** Start **

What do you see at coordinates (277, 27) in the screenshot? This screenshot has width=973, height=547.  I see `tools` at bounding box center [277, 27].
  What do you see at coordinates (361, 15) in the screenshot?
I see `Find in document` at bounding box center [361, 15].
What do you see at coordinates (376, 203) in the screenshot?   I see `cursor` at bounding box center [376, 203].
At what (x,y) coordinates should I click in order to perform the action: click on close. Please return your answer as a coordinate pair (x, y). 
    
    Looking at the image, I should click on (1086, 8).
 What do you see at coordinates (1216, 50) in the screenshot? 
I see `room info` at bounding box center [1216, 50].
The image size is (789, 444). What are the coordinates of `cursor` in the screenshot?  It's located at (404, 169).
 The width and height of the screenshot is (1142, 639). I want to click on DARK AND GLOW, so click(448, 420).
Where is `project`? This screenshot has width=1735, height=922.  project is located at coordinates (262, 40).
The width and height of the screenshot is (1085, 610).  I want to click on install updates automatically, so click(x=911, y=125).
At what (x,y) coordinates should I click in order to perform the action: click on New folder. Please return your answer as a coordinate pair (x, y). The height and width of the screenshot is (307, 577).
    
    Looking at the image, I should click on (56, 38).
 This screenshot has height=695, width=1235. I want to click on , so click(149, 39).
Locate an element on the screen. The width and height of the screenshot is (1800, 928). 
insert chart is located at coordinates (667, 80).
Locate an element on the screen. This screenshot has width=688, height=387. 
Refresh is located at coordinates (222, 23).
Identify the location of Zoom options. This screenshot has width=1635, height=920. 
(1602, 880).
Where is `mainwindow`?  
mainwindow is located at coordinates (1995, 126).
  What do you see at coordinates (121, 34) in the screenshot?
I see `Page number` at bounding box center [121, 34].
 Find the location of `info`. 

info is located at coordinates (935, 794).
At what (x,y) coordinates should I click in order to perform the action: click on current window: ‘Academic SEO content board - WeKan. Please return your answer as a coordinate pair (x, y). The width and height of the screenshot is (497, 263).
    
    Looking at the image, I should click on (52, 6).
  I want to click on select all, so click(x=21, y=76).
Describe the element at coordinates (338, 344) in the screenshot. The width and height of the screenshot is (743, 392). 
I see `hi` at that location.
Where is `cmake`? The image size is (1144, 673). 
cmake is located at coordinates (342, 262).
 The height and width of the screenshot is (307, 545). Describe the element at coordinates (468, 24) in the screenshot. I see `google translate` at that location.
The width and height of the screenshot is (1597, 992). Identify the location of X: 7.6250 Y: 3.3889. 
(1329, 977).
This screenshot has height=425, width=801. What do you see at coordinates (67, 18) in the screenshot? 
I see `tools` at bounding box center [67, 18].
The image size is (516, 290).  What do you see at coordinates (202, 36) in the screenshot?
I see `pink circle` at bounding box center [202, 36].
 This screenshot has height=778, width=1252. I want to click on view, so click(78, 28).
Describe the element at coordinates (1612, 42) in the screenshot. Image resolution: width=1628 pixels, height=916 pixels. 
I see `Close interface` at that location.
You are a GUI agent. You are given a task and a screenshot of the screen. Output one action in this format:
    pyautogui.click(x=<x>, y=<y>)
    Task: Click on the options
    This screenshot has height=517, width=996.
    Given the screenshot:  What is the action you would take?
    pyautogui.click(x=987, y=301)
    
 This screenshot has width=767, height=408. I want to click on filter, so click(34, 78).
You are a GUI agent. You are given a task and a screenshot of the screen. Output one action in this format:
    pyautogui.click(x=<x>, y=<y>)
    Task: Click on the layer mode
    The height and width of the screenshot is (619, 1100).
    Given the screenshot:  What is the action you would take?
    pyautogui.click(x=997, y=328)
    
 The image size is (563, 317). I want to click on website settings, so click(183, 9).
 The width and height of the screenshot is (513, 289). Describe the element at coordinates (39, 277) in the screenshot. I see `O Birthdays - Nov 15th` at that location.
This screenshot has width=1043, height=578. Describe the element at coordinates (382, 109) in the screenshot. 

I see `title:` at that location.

** End **

Copy every one of the records above word for word, keeping each line as it stands.

** Reply **
What do you see at coordinates (277, 27) in the screenshot? This screenshot has width=973, height=547.  I see `tools` at bounding box center [277, 27].
  What do you see at coordinates (361, 15) in the screenshot?
I see `Find in document` at bounding box center [361, 15].
What do you see at coordinates (376, 203) in the screenshot?   I see `cursor` at bounding box center [376, 203].
At what (x,y) coordinates should I click in order to perform the action: click on close. Please return your answer as a coordinate pair (x, y). 
    
    Looking at the image, I should click on (1086, 8).
 What do you see at coordinates (1216, 50) in the screenshot? 
I see `room info` at bounding box center [1216, 50].
The image size is (789, 444). What are the coordinates of `cursor` in the screenshot?  It's located at (404, 169).
 The width and height of the screenshot is (1142, 639). I want to click on DARK AND GLOW, so click(448, 420).
Where is `project`? This screenshot has width=1735, height=922.  project is located at coordinates (262, 40).
The width and height of the screenshot is (1085, 610).  I want to click on install updates automatically, so click(x=911, y=125).
At what (x,y) coordinates should I click in order to perform the action: click on New folder. Please return your answer as a coordinate pair (x, y). The height and width of the screenshot is (307, 577).
    
    Looking at the image, I should click on (56, 38).
 This screenshot has height=695, width=1235. I want to click on , so click(149, 39).
Locate an element on the screen. The width and height of the screenshot is (1800, 928). 
insert chart is located at coordinates (667, 80).
Locate an element on the screen. This screenshot has width=688, height=387. 
Refresh is located at coordinates (222, 23).
Identify the location of Zoom options. This screenshot has width=1635, height=920. 
(1602, 880).
Where is `mainwindow`?  
mainwindow is located at coordinates (1995, 126).
  What do you see at coordinates (121, 34) in the screenshot?
I see `Page number` at bounding box center [121, 34].
 Find the location of `info`. 

info is located at coordinates (935, 794).
At what (x,y) coordinates should I click in order to perform the action: click on current window: ‘Academic SEO content board - WeKan. Please return your answer as a coordinate pair (x, y). The width and height of the screenshot is (497, 263).
    
    Looking at the image, I should click on (52, 6).
  I want to click on select all, so click(x=21, y=76).
Describe the element at coordinates (338, 344) in the screenshot. The width and height of the screenshot is (743, 392). 
I see `hi` at that location.
Where is `cmake`? The image size is (1144, 673). 
cmake is located at coordinates (342, 262).
 The height and width of the screenshot is (307, 545). Describe the element at coordinates (468, 24) in the screenshot. I see `google translate` at that location.
The width and height of the screenshot is (1597, 992). Identify the location of X: 7.6250 Y: 3.3889. 
(1329, 977).
This screenshot has height=425, width=801. What do you see at coordinates (67, 18) in the screenshot? 
I see `tools` at bounding box center [67, 18].
The image size is (516, 290).  What do you see at coordinates (202, 36) in the screenshot?
I see `pink circle` at bounding box center [202, 36].
 This screenshot has height=778, width=1252. I want to click on view, so click(78, 28).
Describe the element at coordinates (1612, 42) in the screenshot. Image resolution: width=1628 pixels, height=916 pixels. 
I see `Close interface` at that location.
You are a GUI agent. You are given a task and a screenshot of the screen. Output one action in this format:
    pyautogui.click(x=<x>, y=<y>)
    Task: Click on the options
    This screenshot has height=517, width=996.
    Given the screenshot:  What is the action you would take?
    pyautogui.click(x=987, y=301)
    
 This screenshot has width=767, height=408. I want to click on filter, so click(34, 78).
You are a GUI agent. You are given a task and a screenshot of the screen. Output one action in this format:
    pyautogui.click(x=<x>, y=<y>)
    Task: Click on the layer mode
    The height and width of the screenshot is (619, 1100).
    Given the screenshot:  What is the action you would take?
    pyautogui.click(x=997, y=328)
    
 The image size is (563, 317). I want to click on website settings, so click(183, 9).
 The width and height of the screenshot is (513, 289). Describe the element at coordinates (39, 277) in the screenshot. I see `O Birthdays - Nov 15th` at that location.
This screenshot has width=1043, height=578. Describe the element at coordinates (382, 109) in the screenshot. 

I see `title:` at that location.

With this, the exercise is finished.